WHAT THE TASK ASKS: Starting with the line that contains "Instruction: Toggle auto-hide" and stopping after the line that contains "Given: Click the", copy the entries below exactly. Include nothing else.

_ _ _

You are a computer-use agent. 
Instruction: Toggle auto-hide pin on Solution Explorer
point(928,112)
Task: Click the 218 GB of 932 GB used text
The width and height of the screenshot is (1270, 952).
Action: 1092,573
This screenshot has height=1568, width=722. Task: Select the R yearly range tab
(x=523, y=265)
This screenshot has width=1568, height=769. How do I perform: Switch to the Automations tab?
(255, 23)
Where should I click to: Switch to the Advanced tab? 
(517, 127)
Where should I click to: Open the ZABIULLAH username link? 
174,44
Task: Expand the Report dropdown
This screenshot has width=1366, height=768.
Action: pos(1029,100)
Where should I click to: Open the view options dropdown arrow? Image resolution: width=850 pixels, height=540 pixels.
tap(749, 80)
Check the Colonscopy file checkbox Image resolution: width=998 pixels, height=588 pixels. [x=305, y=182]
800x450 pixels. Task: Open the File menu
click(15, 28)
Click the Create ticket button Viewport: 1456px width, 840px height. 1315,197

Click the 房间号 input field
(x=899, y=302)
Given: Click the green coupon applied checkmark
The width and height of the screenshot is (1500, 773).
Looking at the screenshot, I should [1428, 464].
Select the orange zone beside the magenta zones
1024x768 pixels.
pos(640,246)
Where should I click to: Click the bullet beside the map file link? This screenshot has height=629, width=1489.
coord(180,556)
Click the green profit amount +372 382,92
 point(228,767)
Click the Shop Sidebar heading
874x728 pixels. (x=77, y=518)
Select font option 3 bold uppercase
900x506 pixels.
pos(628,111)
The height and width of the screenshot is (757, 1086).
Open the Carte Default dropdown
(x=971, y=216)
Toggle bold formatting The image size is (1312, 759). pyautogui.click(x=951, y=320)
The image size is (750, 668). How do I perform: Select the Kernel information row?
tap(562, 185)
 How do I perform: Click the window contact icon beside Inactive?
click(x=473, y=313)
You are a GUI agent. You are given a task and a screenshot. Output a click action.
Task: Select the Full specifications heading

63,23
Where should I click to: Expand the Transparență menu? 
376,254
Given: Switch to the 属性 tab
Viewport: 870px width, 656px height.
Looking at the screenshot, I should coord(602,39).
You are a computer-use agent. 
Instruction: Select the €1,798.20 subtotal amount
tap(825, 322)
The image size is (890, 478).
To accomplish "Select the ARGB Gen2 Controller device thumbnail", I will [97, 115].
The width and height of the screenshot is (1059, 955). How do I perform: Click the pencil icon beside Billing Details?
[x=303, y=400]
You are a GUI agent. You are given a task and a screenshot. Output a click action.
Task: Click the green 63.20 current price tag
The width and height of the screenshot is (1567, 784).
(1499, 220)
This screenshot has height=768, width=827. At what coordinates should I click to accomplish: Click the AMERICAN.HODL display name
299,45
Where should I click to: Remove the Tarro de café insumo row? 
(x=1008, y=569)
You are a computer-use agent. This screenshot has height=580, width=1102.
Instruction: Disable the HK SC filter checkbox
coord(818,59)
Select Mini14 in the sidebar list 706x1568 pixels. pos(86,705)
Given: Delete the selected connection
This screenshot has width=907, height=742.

_ _ _

ANSWER BELOW:
Instruction: Toggle auto-hide pin on Solution Explorer
point(928,112)
Task: Click the 218 GB of 932 GB used text
The width and height of the screenshot is (1270, 952).
Action: 1092,573
This screenshot has height=1568, width=722. Task: Select the R yearly range tab
(x=523, y=265)
This screenshot has width=1568, height=769. How do I perform: Switch to the Automations tab?
(255, 23)
Where should I click to: Switch to the Advanced tab? 
(517, 127)
Where should I click to: Open the ZABIULLAH username link? 
174,44
Task: Expand the Report dropdown
This screenshot has width=1366, height=768.
Action: pos(1029,100)
Where should I click to: Open the view options dropdown arrow? Image resolution: width=850 pixels, height=540 pixels.
tap(749, 80)
Check the Colonscopy file checkbox Image resolution: width=998 pixels, height=588 pixels. [x=305, y=182]
800x450 pixels. Task: Open the File menu
click(15, 28)
Click the Create ticket button Viewport: 1456px width, 840px height. 1315,197

Click the 房间号 input field
(x=899, y=302)
Given: Click the green coupon applied checkmark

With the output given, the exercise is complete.